* [Task directions] Transcribe the entries below without changing a word, and omit every picture.

─── Available data

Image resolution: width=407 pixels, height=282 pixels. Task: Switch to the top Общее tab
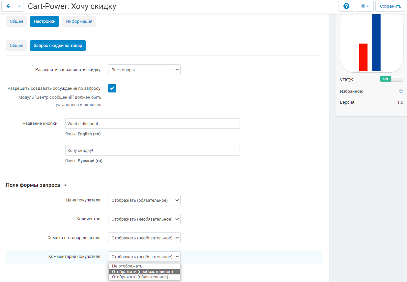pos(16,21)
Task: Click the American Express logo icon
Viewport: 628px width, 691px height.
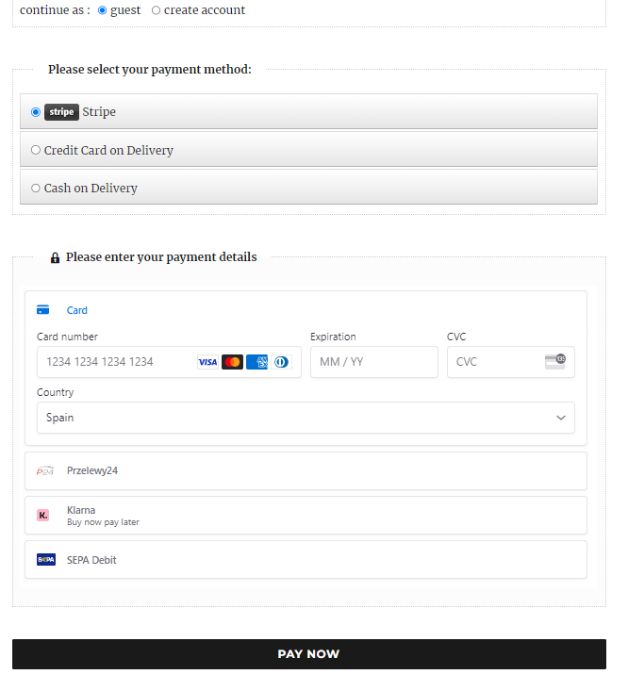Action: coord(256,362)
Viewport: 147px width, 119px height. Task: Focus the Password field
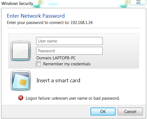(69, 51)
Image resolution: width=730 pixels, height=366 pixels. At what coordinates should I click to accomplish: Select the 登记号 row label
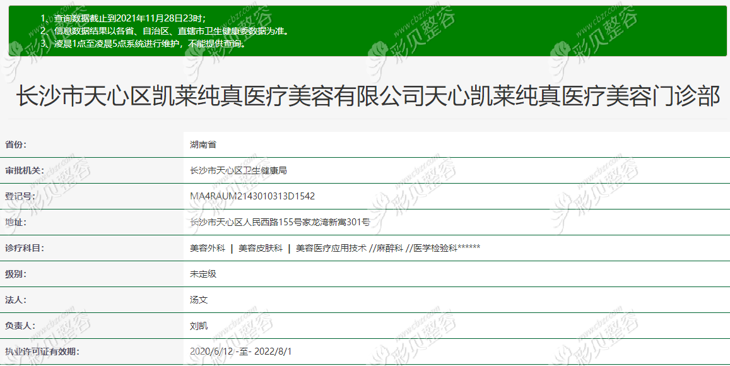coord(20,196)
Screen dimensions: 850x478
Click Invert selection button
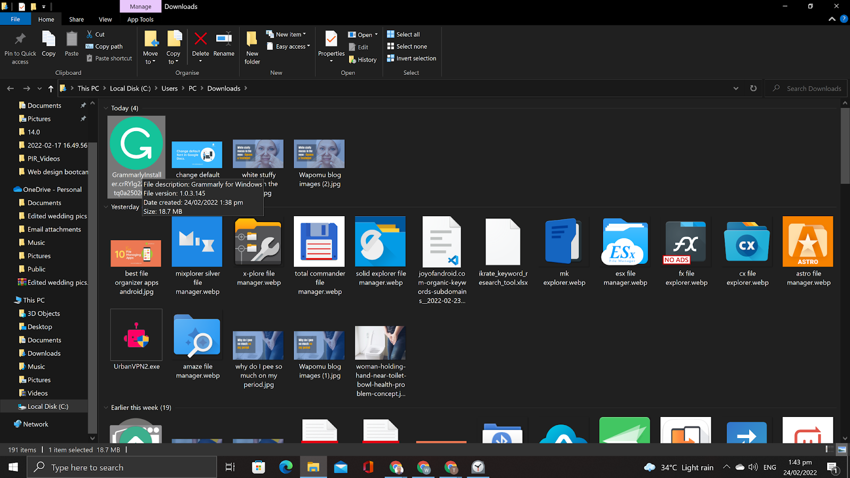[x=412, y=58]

──────

* [Task answer]
Image resolution: width=407 pixels, height=282 pixels. Task: Switch to the top Общее tab
pos(16,21)
Task: Click the American Express logo icon
Viewport: 628px width, 691px height.
Action: coord(256,362)
Viewport: 147px width, 119px height. Task: Focus the Password field
(69, 51)
Image resolution: width=730 pixels, height=366 pixels. At what coordinates should I click to accomplish: Select the 登记号 row label
coord(20,196)
Screen dimensions: 850x478
Click Invert selection button
[x=412, y=58]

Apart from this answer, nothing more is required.